Date: Fri, 8 Jul 2016 16:23:08 +0200
From: Michal Hocko <mhocko@kernel.org>
To: Jeff Layton <jlayton@redhat.com>
Cc: Seth Forshee <seth.forshee@canonical.com>,
        Trond Myklebust <trond.myklebust@primarydata.com>,
        Anna Schumaker <anna.schumaker@netapp.com>,
        linux-fsdevel@vger.kernel.org, linux-nfs@vger.kernel.org,
        linux-kernel@vger.kernel.org,
        Tycho Andersen <tycho.andersen@canonical.com>
Subject: Re: Hang due to nfs letting tasks freeze with locked inodes
Message-ID: <20160708142308.GA20133@dhcp22.suse.cz>
References: <20160706174655.GD45215@ubuntu-hedt>
 <1467842838.2908.45.camel@redhat.com>
 <20160708122224.GA20200@dhcp22.suse.cz>
 <1467982314.13822.5.camel@redhat.com>
MIME-Version: 1.0
Content-Type: text/plain; charset=us-ascii
In-Reply-To: <1467982314.13822.5.camel@redhat.com>
Sender: linux-nfs-owner@vger.kernel.org

On Fri 08-07-16 08:51:54, Jeff Layton wrote:
> On Fri, 2016-07-08 at 14:22 +0200, Michal Hocko wrote:
[...]
> > Apart from alternative Dave was mentioning in other email, what is the
> > point to use freezable wait from this path in the first place?
> > 
> > nfs4_handle_exception does nfs4_wait_clnt_recover from the same path and
> > that does wait_on_bit_action with TASK_KILLABLE so we are waiting in two
> > different modes from the same path AFAICS. There do not seem to be other
> > callers of nfs4_delay outside of nfs4_handle_exception.

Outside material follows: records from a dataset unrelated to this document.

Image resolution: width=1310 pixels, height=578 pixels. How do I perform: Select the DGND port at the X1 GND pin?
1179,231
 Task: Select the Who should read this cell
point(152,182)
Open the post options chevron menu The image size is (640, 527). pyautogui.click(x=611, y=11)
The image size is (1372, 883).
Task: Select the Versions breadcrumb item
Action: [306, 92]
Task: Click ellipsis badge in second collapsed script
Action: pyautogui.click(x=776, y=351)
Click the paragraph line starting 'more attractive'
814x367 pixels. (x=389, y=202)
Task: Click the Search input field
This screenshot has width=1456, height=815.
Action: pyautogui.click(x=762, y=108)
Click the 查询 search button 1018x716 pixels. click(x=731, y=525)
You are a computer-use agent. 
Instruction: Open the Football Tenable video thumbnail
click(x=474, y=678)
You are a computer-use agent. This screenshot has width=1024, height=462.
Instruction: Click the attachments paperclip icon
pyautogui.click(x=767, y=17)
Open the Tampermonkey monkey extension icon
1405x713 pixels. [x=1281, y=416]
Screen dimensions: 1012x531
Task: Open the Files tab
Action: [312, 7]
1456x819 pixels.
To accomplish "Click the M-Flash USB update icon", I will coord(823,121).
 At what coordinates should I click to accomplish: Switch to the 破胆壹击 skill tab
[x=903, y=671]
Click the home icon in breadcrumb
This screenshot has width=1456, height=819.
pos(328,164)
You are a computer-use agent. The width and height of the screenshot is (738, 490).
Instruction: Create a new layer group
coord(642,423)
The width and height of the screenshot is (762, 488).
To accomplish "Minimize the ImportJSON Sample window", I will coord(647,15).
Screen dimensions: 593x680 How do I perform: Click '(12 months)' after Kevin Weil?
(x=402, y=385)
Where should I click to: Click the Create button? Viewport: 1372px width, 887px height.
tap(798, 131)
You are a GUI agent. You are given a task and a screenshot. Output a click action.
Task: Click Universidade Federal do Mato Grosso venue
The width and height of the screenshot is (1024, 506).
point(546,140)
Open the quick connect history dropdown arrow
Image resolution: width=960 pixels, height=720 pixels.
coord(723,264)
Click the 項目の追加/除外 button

Sounds like
> > something is not quite right here to me. If the nfs4_delay did regular
> > wait then the freezing would fail as well but at least it would be clear
> > who is the culrprit rather than having an indirect dependency.
> 
> The codepaths involved there are a lot more complex than that
> unfortunately.
> 
> nfs4_delay is the function that we use to handle the case where the
> server returns NFS4ERR_DELAY. Basically telling us that it's too busy
> right now or has some transient error and the client should retry after
> a small, sliding delay.
> 
> That codepath could probably be made more freezer-safe. The typical
> case however, is that we've sent a call and just haven't gotten a
> reply. That's the trickier one to handle.

Why using a regular non-freezable wait would be a problem?
-- 
Michal Hocko
SUSE Labs